The poor booby rushed off in a state of excitement. It was rare for them to show so much faith in him! He came dashing back with the pail of water and found the bonnet already up. Gratacu seized hold of the bucket: ‘Thanks, I'll see to it, but if you could close the door for me. I've gone and left it open, and for goodness sake, it's a very valuable, delicate car, so go easy, eh?'

Pacioch did his best to proceed as gently as possible, but as he pushed the door, it slammed shut with a loud bang. Behind the boot, the two accomplices pulled the trip wire: they tugged the lines fixed to the various bits of the car so that the whole structure crashed noisily to the ground. The doors collapsed, the dashboard was hurled into the air, the bonnet flew off and ended up on top of Gratacu. The swine let out a despairing groan and flopped to the ground as though dead. Like two jacks-in-the-box, the other pair suddenly appeared from behind the now-ruined car, making a great display of terror and horror: ‘Christ in heaven, Pacioch, what have you done?' asked one.

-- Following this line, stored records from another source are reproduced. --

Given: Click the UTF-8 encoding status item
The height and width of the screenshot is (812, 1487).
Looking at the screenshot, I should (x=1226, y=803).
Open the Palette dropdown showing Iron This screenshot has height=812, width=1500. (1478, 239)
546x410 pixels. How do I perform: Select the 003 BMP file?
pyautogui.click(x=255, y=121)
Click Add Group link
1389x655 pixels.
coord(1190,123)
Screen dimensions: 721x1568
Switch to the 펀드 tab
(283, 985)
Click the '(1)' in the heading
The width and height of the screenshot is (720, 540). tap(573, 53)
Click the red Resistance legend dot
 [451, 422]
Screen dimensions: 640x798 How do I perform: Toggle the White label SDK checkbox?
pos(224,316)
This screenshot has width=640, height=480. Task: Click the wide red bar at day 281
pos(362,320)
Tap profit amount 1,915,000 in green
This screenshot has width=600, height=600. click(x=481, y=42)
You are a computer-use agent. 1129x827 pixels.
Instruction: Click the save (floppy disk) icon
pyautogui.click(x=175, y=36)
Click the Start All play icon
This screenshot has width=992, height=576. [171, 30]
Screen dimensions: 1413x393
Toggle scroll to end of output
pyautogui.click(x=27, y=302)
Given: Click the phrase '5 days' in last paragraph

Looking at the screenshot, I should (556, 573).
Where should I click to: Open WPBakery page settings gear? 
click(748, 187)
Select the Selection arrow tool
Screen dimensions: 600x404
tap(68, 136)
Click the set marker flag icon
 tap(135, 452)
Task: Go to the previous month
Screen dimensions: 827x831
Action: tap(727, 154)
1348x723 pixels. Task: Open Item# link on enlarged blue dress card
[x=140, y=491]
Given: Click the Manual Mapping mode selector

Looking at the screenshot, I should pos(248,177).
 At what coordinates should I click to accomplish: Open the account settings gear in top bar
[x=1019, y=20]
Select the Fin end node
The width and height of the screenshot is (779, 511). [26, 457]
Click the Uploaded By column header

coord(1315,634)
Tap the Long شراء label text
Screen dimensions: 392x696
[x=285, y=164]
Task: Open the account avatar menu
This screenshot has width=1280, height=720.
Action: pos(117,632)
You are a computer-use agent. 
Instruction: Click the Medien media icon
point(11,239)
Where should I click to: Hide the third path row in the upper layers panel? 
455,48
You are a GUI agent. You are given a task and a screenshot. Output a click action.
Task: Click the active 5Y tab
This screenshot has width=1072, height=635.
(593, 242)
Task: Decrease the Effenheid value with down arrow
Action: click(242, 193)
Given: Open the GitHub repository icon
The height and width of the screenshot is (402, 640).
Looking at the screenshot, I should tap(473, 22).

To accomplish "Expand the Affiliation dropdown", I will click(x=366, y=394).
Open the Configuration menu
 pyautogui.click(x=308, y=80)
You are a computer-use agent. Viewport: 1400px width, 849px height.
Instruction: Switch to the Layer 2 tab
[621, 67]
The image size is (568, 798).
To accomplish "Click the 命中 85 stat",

‘Did you toss in a bomb?' demanded the second.

Poor Pacioch was devastated. The customers outside the bar joined in. ‘Oh, what a disaster!' was the cry.

‘I don't know,' stammered Pacioch, ‘I only closed the door … very gently.'

Some went over to help Gratacu, who was still playing the part of a recently expired corpse. When he came round, Gratacu went into a rage and attacked Pacioch like a bolt from a catapult. ‘You bloody fool, don't you realise you have just wrecked a jewel fit for any collection? We had only borrowed it for an hour. Now who's going to pay for it?'

One of the tricksters screamed, pointing at the inside of the bonnet: ‘Look, the engine's gone! It's disappeared!'

Everybody started poking around. A boy pointed his finger at the huge plane tree. ‘It's up there in the tree! It's got caught up between two branches.'

It is unnecessary to state that the organisers of the whole trick had put it there before the event.

‘Would someone like to tell me,' interjected one of the group of friends, ‘what on earth kind of blow this creature must have delivered to shoot an engine up as high as that? He's a force of nature. He has the muscles of a wild beast. We should only let him walk about with two circles of iron around his arms to restrain the propulsive strength of his biceps. Otherwise he'd be a public menace.'

Poor Pacioch looked about like a lost soul, swallowed hard in mortification … then quickly made up his mind.